On the one hand, Baysultanov has served as premier for five years, since April 2007. During that time, a huge amount of reconstruction has been undertaken across the republic, although as the daily “Kommersant” noted, the lion’s share of the credit for that goes to Kadyrov rather than Baysultanov.
Kadyrov reappointed Baysultanov prime minister just 13 months ago, after then-Russian President Dmitry Medvedev nominated Kadyrov to serve a second term as republic head.

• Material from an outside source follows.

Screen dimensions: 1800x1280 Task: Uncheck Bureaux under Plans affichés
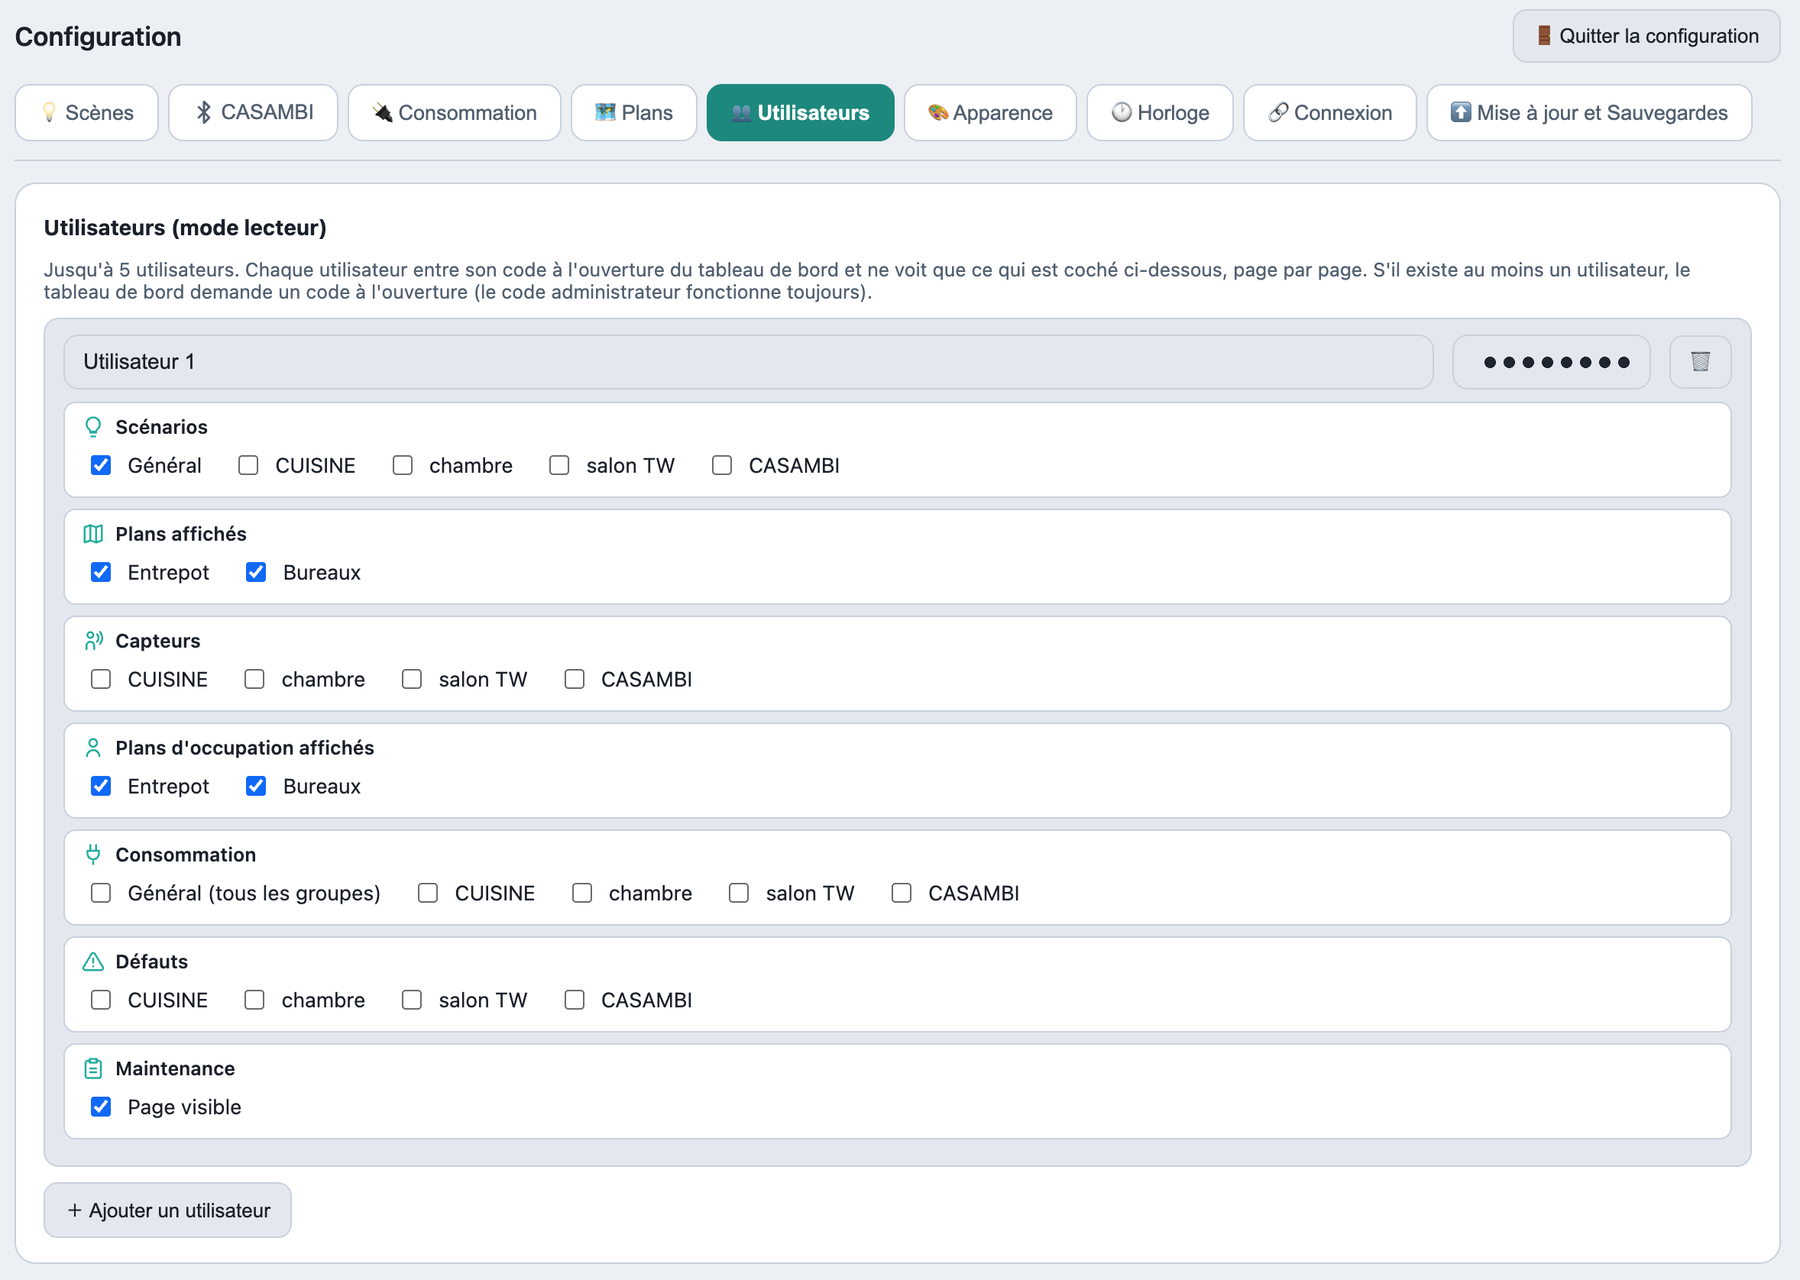256,572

At that time, Baysultanov impressed on members of the outgoing cabinet the need for a new development program. “It is impossible to upgrade the republic’s economy without socio-economic growth, without creating new jobs [and] developing technologies, the construction industry, and the agro-industrial sector. And stability depends on the economy,” the news agency Regnum quoted him as saying. On the other hand, Kadyrov is rumored to be seriously unhappy with Baysultanov due to unspecified major financial irregularities and to have confiscated from him several formerly state-owned farms that Baysultanov had acquired in the Nadterechny and Sholkovsky raions.

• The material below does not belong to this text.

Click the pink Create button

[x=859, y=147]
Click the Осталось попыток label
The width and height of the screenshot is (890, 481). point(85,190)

“Kommersant” quoted an unnamed member of the Chechen government as saying that Kadyrov wanted to find a face-saving way of dismissing his cousin.
Assuming that Baysultanov will not be renamed prime minister, the question is whether his successor will be a Chechen – meaning Kadyrov’s choice -- or a Russian. Among the possible Chechen candidates are First Deputy Prime Minister Magomed Daudov, a former police chief said to be totally loyal to Kadyrov; the supremely efficient Finance Minister Eli Isayev; and Agriculture Minister Abubakar Edelgeriyev.
When the rumors of Baysultanov’s dismissal first surfaced last month, “Kommersant” suggested that Moscow might impose a Russian prime minister on Kadyrov to monitor more closely just how the astronomical subsidies Grozny receives from the federal budget are being spent. One potential candidate named in that connection was Oleg Zhidkov, who served as Grozny mayor in 2000-03 under Akhmad-hadji Kadyrov, then as deputy presidential envoy to the South Russia federal district. Zhidkov is currently a senior member of the National Antiterrorism Committee.
If that prediction proves true, it would be a slap in the face for Kadyrov. It would also raise questions about how Kadyrov’s relations with his surrogate father figure Vladimir Putin will evolve in the course of Putin’s third (and presumably fourth) presidential terms.